BEGIN EXCERPTED DATA
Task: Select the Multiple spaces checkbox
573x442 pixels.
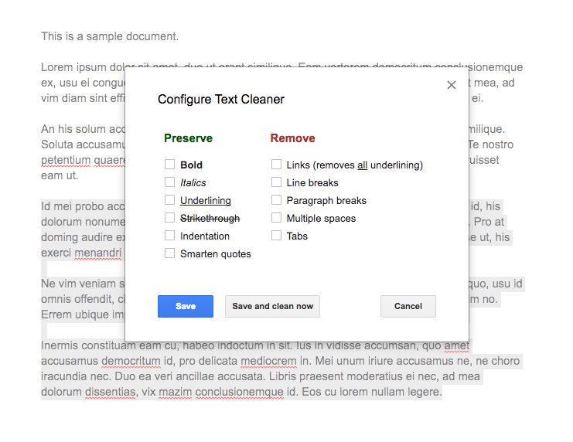Action: [x=276, y=218]
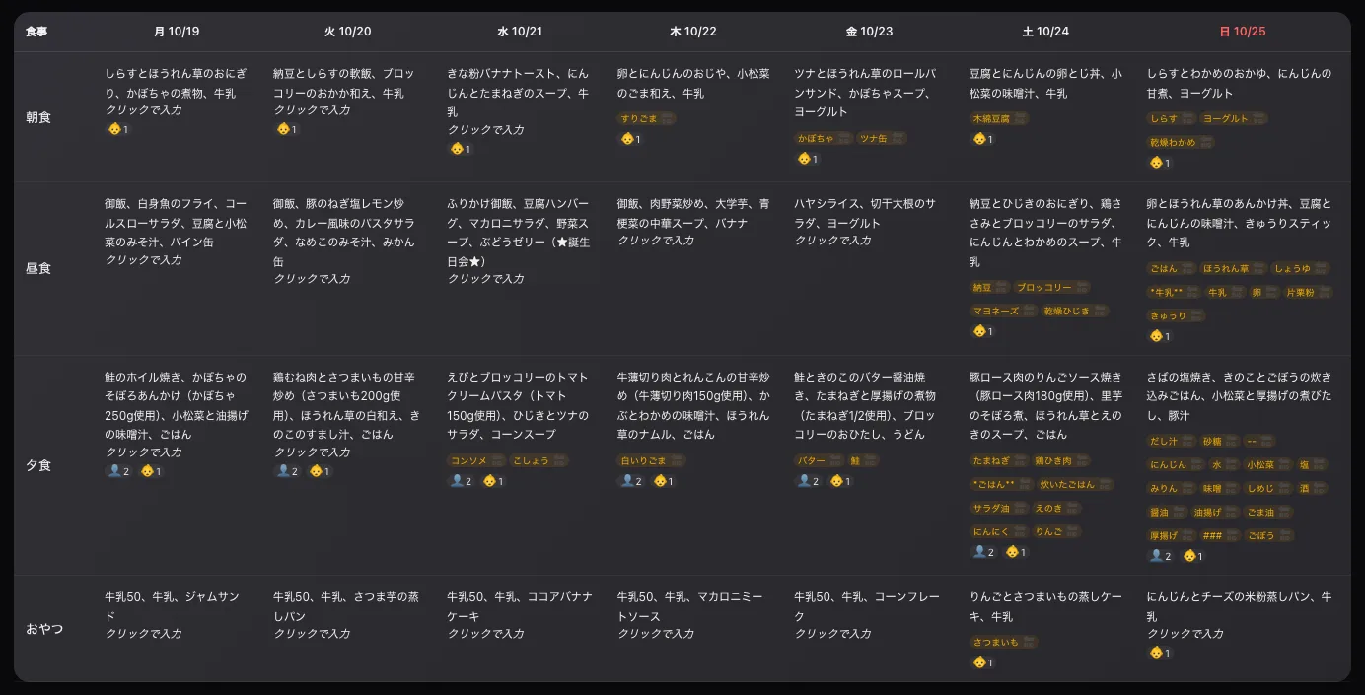
Task: Select the ツナ缶 ingredient tag
Action: coord(880,139)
END EXCERPTED DATA
> _WHAT IS EXPECTED_:
Every record above should be set down exactly, with the pictures left out.

> _TASK ANSWER_:
Task: Select the Multiple spaces checkbox
573x442 pixels.
Action: [x=276, y=218]
Task: Select the ツナ缶 ingredient tag
Action: coord(880,139)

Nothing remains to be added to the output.